Even though I'm an 870 guy at heart, if I was looking for a new gun I'd go with a SXP if price was a factor or a BPS if I could drop a little more cash, or start looking around for a 870 Wingmaster in good shape.


----------



## martymcfly73 (Sep 17, 2007)

If you wantba cheap jamming POS get a charles daly semi auto. I took one in trade for some landscaping. If you get one save yourself some trouble. Throw it in the mud on the way home.


----------



## utahgolf (Sep 8, 2007)

be sure to write your name on this one


----------



## Fowlmouth (Oct 4, 2008)

martymcfly73 said:


> If you wantba cheap jamming POS get a charles daly semi auto. I took one in trade for some landscaping. If you get one save yourself some trouble. Throw it in the mud on the way home.

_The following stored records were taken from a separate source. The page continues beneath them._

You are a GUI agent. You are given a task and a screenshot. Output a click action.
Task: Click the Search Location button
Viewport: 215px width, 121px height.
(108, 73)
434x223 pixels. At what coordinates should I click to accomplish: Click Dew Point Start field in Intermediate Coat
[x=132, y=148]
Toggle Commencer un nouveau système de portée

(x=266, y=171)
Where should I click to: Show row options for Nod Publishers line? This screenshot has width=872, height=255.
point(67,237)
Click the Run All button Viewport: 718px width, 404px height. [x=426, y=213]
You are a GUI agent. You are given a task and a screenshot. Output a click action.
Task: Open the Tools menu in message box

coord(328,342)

There's a Charles Daly at the bottom of unit 1 Ogden Bay.


----------



## massmanute (Apr 23, 2012)

DuckDom said:


> In need of a new or used shotgun for this upcoming waterfowl season I have been shooting a semi auto stoeger and liked it but the gun got lost. Looking for something fairly cheap to get me by this year but a decent gun and need opinions.

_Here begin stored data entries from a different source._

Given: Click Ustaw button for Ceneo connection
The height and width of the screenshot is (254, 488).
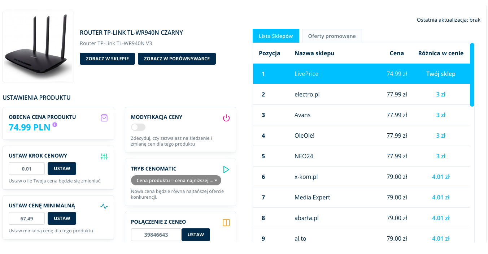Looking at the screenshot, I should click(x=196, y=235).
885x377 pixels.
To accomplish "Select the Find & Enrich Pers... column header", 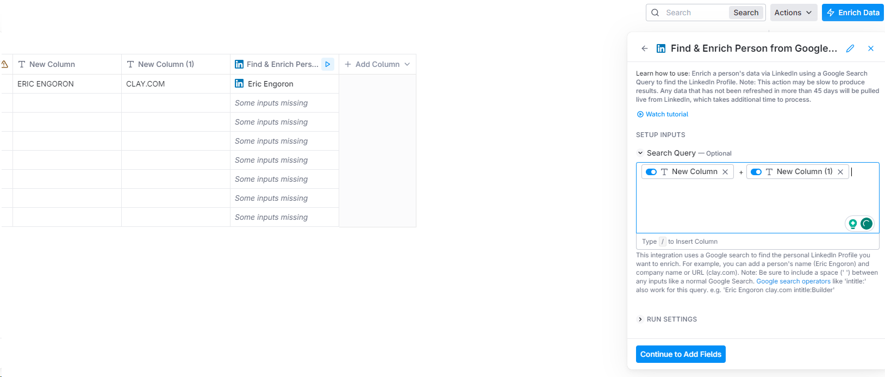I will 277,64.
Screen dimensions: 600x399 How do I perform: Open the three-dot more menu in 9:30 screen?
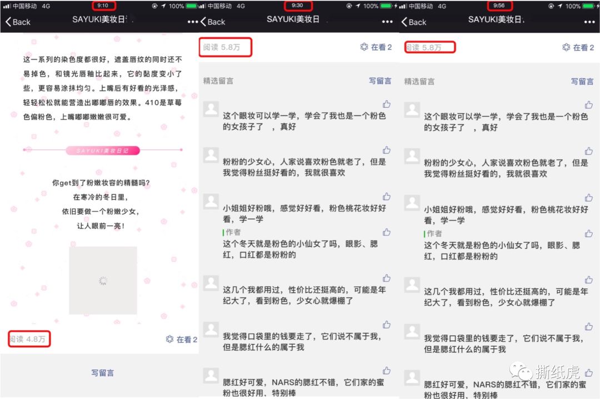[387, 22]
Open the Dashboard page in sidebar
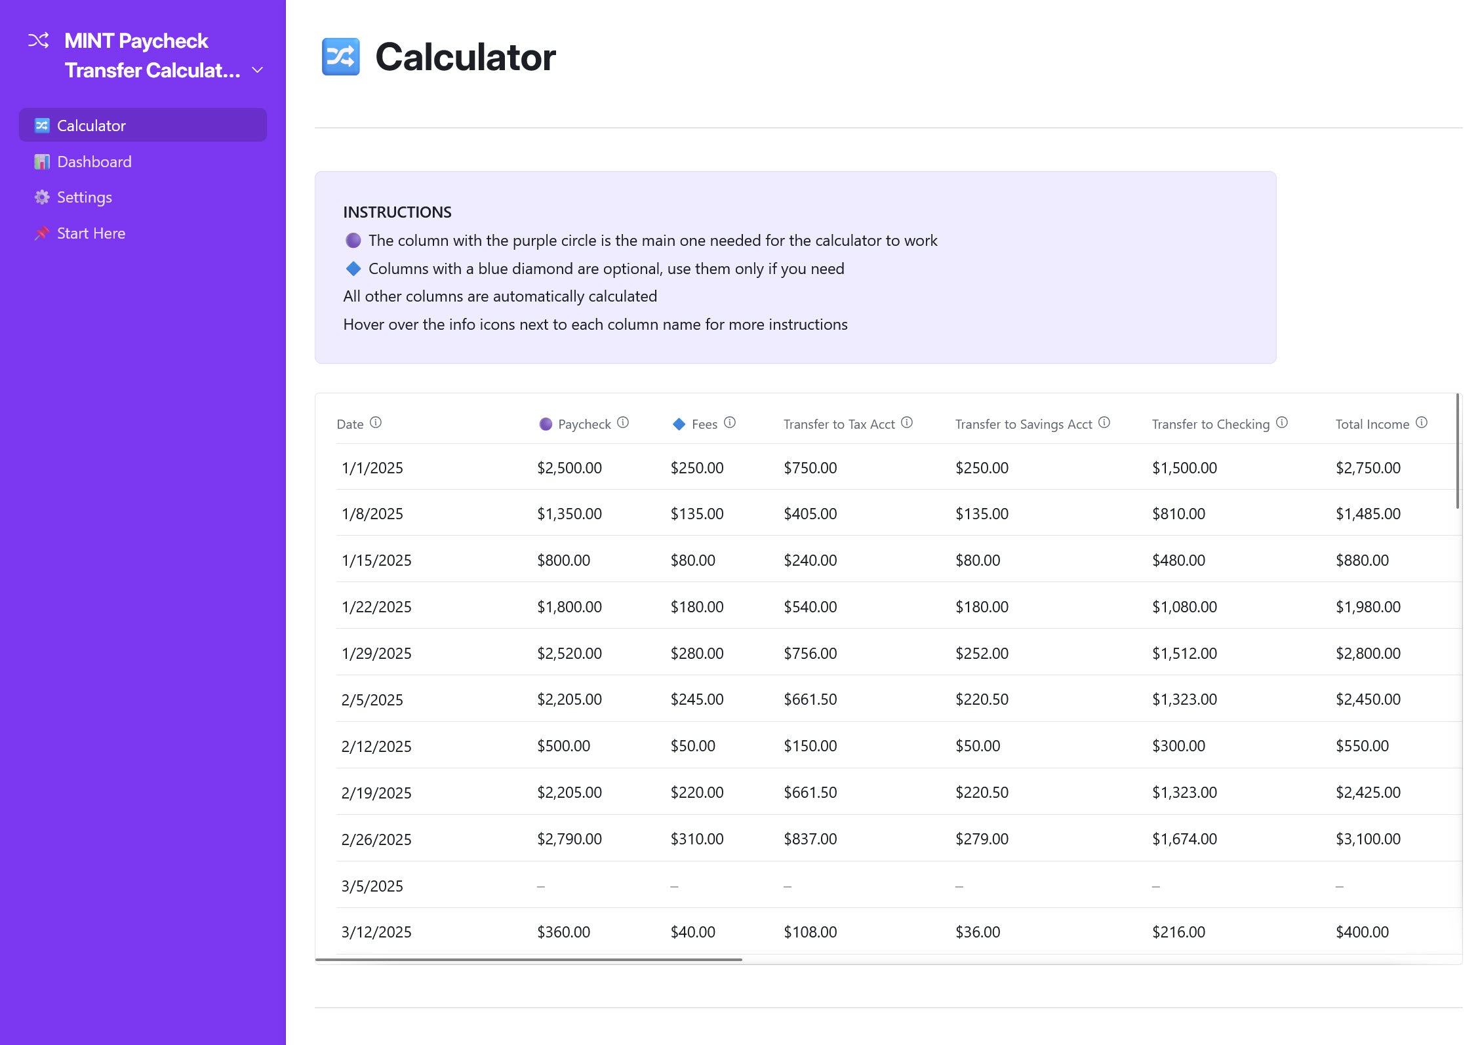 [94, 162]
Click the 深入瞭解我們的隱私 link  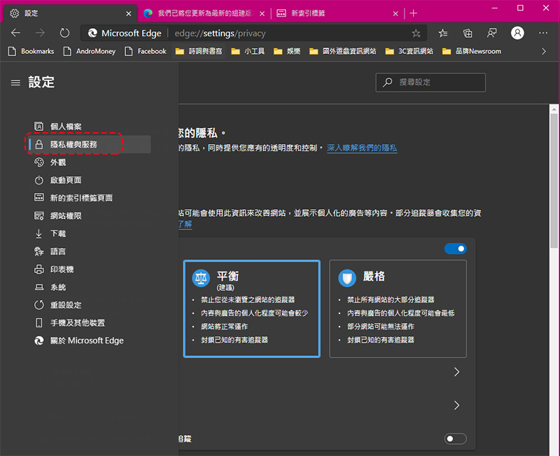tap(362, 148)
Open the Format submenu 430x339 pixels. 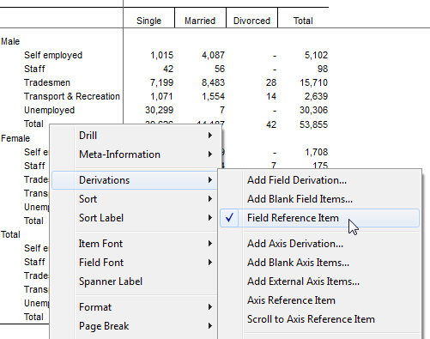pyautogui.click(x=135, y=307)
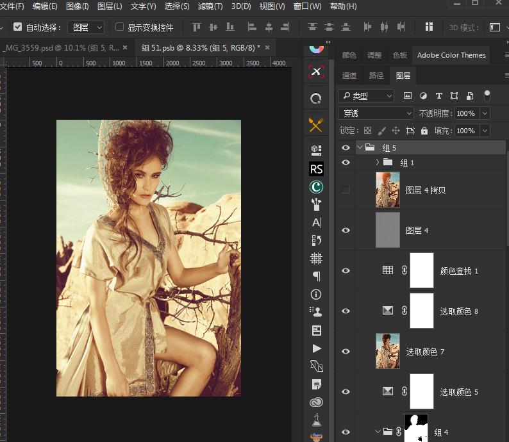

Semi auto required, or could you get by with a pump action shotgun?


----------



## Hoopermat (Dec 17, 2010)

Sx3. Best buy for budget semiauto.


----------



## tumblweedkilla (Feb 26, 2015)

Cal ranch has escorts semi autos for something like 300 i havent shot them at all but the guy said he loves his.


----------



## Pumpgunner (Jan 12, 2010)

I'd stay away from the Escorts, everyone I know of that has had one has had some kind of trouble with theirs.


----------



## Fowlmouth (Oct 4, 2008)

Pumpgunner said:


> I'd stay away from the Escorts, everyone I know of that has had one has had some kind of trouble with theirs.

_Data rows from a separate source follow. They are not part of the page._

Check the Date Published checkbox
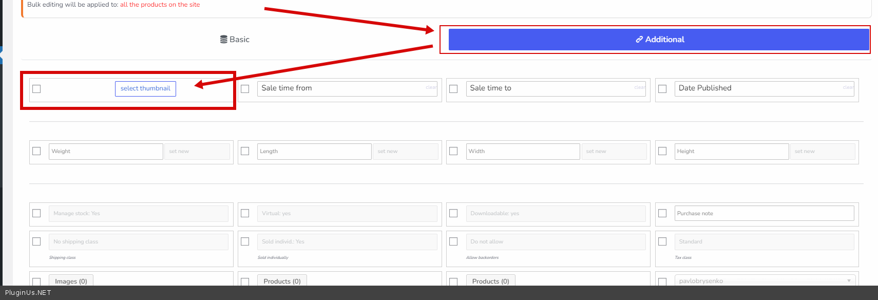Image resolution: width=878 pixels, height=300 pixels. [662, 89]
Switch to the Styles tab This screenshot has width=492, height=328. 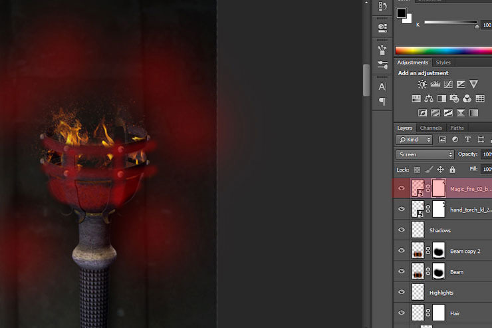(x=443, y=63)
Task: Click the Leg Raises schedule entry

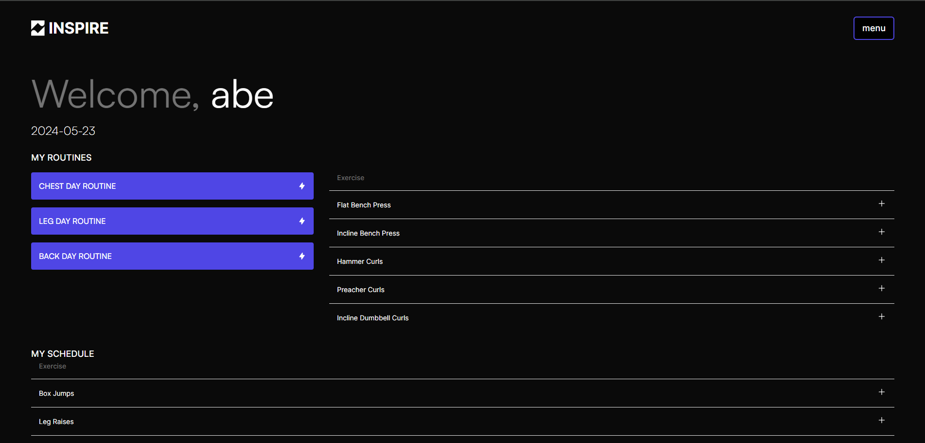Action: pyautogui.click(x=56, y=422)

Autos or Pumps? or both? I have been looking at the Escort 20 ga. pump for my daughter. I just don't know enough about them.


----------



## Pumpgunner (Jan 12, 2010)

The only ones I have direct (well, 2nd-hand) experience with are the autos, Fowl. Their pump guns may be OK, or may not. I've been looking into picking up a small-frame 20 gauge for my wife and daughters to share, and I've been really interested in the SXP Field Compact-they look a great gun for the money!
http://www.winchesterguns.com/products/catalog/detail.asp?family=021c&mid=512271


----------



## willfish4food (Jul 14, 2009)

I've got the SXP. I really like it. It seems well made and handles very well.


----------



## Fowlmouth (Oct 4, 2008)

I have a SXP and it has been a solid functioning gun for 2 seasons now.


----------



## Mojo1 (Sep 8, 2007)

Of all the budget semi's (300-900) the beretta A-300 is the best bang for the buck. They are reliable and point pretty well. 

Now if your looking to spend north of 1k then there's plenty of candidates, personally I would go with the new A-5. I sure like mine


----------